2.4. Ter zitting heeft verweerder aangevoerd dat nadrukkelijk is gekeken naar wat de vrouw heeft gemeld. De vrouw heeft daarbij aangegeven dat er meerdere incidenten geweest zijn. Bij twee van die incidenten heeft de vrouw het bewustzijn verloren. In de aanvullende rapportage van de politie is aangegeven dat de vrouw zeer angstig overkwam, ook op de ochtend na het hier aan de orde zijnde incident. Eiser is bij de politie bekend voor geweldsmisdrijven tussen 1999 en 2004 en een opiumzaak in 2006. De verklaringen van de vrouw, het bij de politie bekende verleden van eiser alsmede het feit dat er een zeer jong kind aanwezig was in de woning zijn meegenomen in de onderbouwing van het bestreden besluit. Het feit dat eiser in het gesprek met de HOvJ heeft aangegeven dat een rustpauze goed zou zijn was voor verweerder een erkenning van de problematiek.

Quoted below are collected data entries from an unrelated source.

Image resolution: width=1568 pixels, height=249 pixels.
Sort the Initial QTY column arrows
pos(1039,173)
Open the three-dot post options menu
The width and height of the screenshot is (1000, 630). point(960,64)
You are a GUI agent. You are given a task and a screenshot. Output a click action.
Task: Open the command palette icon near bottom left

2.5. De vrouw heeft ter zitting aangegeven dat zij en eiser een stormachtige relatie hebben gehad waarin veel is gebeurd. De relatie is nu beëindigd. De vrouw heeft door het huisverbod begeleiding gekregen van Bureau Jeugdzorg, waardoor ze thans sterker aan het worden is. De vrouw merkt daarbij wel op dat zij en eiser samen een kind hebben en samen verder moeten, in het belang van hun zoontje.
3.1. Allereerst dient te worden beoordeeld of eiser nog procesbelang heeft bij deze procedure, nu de periode waarvoor het huisverbod is opgelegd is verstreken.
Ten aanzien van de gevraagde voorlopige voorziening overweegt de rechtbank als volgt. Nu de periode waarvoor het huisverbod is opgelegd is verstreken en er geen verlenging heeft plaatsgevonden, heeft eiser geen spoedeisend belang meer bij de gevraagde voorziening, zodat deze dient te worden afgewezen.
Ten aanzien van de bodemprocedure overweegt de rechtbank als volgt.
Met overneming van de overwegingen van de Afdeling Bestuursrechtspraak van de Raad van State in de uitspraak van 19 mei 2010, gepubliceerd onder LJ-nummer BM4973, is de rechtbank van oordeel dat de rechter alleen dan tot het beoordelen van rechtsvragen is geroepen als dat van betekenis is voor het geschil met betrekking tot het besluit van verweerder. Daarbij geldt dat het doel dat eiser voor ogen staat, met het ingestelde rechtsmiddel moet kunnen worden bereikt en voor hem feitelijk van betekenis moet zijn. Hoewel het huisverbod op 14 november 2010 is geëindigd, heeft eiser nog een rechtens te beschermen belang bij een beoordeling van de rechtmatigheid van het besluit tot het opleggen van deze maatregel. Daarbij is redengevend dat een huisverbod, gelet op de gronden waarop dit wordt opgelegd, een publiekelijke afwijzing van het gedrag van de uithuisgeplaatste impliceert. Gelet hierop is tot op zekere hoogte aannemelijk dat eiser als gevolg van het hem opgelegde huisverbod in zijn eer en goede naam is geschaad. Naar het oordeel van de rechtbank kan het resultaat dat eiser nastreeft, te weten vernietiging van het bestreden besluit, om die reden voor hem van meer dan principiële betekenis zijn. Eiser kan derhalve in zijn beroep worden ontvangen.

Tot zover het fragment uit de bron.